## Data in this exercise:

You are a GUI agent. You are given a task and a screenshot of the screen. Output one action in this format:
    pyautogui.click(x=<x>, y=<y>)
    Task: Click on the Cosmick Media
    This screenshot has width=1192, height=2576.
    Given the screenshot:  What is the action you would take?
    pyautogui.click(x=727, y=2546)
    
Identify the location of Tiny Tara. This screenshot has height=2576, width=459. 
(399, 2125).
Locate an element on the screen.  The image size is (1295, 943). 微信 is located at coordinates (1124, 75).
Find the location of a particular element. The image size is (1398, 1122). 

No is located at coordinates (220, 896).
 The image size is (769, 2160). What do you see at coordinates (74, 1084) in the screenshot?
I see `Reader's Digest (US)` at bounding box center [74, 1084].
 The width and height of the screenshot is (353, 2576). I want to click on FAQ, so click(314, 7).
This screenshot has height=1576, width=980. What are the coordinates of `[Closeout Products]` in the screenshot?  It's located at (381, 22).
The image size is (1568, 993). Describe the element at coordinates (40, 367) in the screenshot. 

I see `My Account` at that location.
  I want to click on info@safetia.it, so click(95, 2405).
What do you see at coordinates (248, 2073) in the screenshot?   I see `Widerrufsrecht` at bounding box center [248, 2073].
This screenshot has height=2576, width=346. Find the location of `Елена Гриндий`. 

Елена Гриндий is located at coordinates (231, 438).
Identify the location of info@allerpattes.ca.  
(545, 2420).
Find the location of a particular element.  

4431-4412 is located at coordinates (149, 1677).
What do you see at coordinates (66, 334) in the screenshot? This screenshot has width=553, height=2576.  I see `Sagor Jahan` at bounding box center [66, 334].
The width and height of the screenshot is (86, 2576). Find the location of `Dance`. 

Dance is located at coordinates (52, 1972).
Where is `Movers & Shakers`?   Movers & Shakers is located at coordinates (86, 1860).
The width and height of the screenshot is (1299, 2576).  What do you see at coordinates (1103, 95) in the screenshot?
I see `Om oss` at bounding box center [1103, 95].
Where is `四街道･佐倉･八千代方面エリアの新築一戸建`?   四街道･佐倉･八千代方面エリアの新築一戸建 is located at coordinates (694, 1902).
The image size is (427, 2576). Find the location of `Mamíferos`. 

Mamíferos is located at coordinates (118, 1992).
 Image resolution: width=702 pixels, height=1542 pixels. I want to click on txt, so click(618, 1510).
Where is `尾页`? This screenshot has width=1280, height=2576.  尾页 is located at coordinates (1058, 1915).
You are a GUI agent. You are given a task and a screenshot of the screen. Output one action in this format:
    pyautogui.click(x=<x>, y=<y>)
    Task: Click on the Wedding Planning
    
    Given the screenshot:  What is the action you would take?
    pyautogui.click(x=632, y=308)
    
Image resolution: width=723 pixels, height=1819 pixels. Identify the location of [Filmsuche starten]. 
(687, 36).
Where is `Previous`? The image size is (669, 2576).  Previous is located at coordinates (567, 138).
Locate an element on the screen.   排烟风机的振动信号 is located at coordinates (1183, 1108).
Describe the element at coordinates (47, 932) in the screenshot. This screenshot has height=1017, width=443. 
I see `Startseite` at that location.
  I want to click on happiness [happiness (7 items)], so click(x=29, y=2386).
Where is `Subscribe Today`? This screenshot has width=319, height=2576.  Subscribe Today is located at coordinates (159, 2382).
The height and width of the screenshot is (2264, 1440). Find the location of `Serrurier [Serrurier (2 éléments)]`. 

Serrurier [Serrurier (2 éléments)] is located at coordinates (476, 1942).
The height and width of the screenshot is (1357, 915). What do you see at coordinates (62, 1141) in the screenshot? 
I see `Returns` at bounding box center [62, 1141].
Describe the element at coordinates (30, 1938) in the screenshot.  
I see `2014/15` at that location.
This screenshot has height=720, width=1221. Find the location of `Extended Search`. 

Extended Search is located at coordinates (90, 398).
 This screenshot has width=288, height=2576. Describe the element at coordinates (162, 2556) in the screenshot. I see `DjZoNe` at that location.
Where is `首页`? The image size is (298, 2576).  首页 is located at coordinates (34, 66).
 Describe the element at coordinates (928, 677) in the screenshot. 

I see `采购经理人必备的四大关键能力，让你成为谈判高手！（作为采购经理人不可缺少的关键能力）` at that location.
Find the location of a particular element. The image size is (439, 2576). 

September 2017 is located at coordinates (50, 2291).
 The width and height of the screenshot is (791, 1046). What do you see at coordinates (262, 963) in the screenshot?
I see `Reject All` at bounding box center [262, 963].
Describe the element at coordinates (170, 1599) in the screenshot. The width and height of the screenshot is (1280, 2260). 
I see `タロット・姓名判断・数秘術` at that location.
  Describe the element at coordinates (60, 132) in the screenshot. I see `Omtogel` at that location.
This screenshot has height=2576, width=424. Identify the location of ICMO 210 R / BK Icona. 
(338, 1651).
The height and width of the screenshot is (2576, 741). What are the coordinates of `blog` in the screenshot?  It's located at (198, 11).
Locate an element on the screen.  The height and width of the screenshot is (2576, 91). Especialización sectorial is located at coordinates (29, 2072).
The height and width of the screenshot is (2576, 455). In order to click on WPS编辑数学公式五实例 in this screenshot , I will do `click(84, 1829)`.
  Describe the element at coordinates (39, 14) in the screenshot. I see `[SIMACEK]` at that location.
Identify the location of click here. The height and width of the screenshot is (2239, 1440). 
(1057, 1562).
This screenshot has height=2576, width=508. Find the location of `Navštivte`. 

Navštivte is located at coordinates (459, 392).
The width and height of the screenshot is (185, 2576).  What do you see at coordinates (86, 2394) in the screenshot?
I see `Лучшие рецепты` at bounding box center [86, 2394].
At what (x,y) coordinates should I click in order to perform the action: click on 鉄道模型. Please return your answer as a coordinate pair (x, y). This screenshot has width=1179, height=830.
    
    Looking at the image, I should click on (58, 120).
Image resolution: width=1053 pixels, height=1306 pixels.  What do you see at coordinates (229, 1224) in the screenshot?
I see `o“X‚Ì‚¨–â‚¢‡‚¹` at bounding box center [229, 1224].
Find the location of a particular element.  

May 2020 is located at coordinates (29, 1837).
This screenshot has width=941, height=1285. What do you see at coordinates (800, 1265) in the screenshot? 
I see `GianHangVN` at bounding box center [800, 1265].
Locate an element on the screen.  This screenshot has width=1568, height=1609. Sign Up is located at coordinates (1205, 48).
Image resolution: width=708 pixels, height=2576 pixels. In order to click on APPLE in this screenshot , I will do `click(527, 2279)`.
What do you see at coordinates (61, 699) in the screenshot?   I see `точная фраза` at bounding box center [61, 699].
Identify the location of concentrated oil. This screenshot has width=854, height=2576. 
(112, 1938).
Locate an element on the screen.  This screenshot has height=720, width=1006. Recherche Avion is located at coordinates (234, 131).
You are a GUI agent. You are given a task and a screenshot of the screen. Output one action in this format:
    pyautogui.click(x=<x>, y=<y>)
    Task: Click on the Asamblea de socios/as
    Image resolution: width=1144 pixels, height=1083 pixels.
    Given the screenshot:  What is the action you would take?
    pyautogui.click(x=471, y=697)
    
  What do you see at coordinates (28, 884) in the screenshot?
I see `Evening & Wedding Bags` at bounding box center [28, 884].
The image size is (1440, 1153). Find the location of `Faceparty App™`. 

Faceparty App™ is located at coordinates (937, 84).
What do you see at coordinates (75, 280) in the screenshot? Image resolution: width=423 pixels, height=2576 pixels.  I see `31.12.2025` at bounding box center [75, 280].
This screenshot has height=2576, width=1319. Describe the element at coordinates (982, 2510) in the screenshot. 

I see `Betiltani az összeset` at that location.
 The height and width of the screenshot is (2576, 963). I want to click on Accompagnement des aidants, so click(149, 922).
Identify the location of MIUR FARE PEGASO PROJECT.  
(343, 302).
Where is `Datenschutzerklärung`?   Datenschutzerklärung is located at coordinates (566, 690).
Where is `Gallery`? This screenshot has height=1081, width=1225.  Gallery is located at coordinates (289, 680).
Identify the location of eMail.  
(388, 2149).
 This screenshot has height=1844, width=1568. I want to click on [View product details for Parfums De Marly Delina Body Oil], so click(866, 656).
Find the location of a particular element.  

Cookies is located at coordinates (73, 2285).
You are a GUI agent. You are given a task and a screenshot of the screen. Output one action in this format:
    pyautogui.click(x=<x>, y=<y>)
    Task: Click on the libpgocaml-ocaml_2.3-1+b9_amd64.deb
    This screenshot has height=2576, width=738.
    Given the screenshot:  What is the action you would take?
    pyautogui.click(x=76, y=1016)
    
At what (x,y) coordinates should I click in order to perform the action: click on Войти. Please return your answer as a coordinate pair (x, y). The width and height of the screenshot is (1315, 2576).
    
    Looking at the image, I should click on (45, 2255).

## Job:
Please repeat the records, starting with the first line and going on through the line containing "center [1103, 95].", and swap "Identify" for "Determine" while leaving everything else unchanged.

## Response to this task:
You are a GUI agent. You are given a task and a screenshot of the screen. Output one action in this format:
    pyautogui.click(x=<x>, y=<y>)
    Task: Click on the Cosmick Media
    This screenshot has width=1192, height=2576.
    Given the screenshot:  What is the action you would take?
    pyautogui.click(x=727, y=2546)
    
Determine the location of Tiny Tara. This screenshot has height=2576, width=459. 
(399, 2125).
Locate an element on the screen.  The image size is (1295, 943). 微信 is located at coordinates (1124, 75).
Find the location of a particular element. The image size is (1398, 1122). 

No is located at coordinates (220, 896).
 The image size is (769, 2160). What do you see at coordinates (74, 1084) in the screenshot?
I see `Reader's Digest (US)` at bounding box center [74, 1084].
 The width and height of the screenshot is (353, 2576). I want to click on FAQ, so click(314, 7).
This screenshot has height=1576, width=980. What are the coordinates of `[Closeout Products]` in the screenshot?  It's located at (381, 22).
The image size is (1568, 993). Describe the element at coordinates (40, 367) in the screenshot. 

I see `My Account` at that location.
  I want to click on info@safetia.it, so click(95, 2405).
What do you see at coordinates (248, 2073) in the screenshot?   I see `Widerrufsrecht` at bounding box center [248, 2073].
This screenshot has height=2576, width=346. Find the location of `Елена Гриндий`. 

Елена Гриндий is located at coordinates (231, 438).
Determine the location of info@allerpattes.ca.  
(545, 2420).
Find the location of a particular element.  

4431-4412 is located at coordinates (149, 1677).
What do you see at coordinates (66, 334) in the screenshot? This screenshot has width=553, height=2576.  I see `Sagor Jahan` at bounding box center [66, 334].
The width and height of the screenshot is (86, 2576). Find the location of `Dance`. 

Dance is located at coordinates (52, 1972).
Where is `Movers & Shakers`?   Movers & Shakers is located at coordinates (86, 1860).
The width and height of the screenshot is (1299, 2576).  What do you see at coordinates (1103, 95) in the screenshot?
I see `Om oss` at bounding box center [1103, 95].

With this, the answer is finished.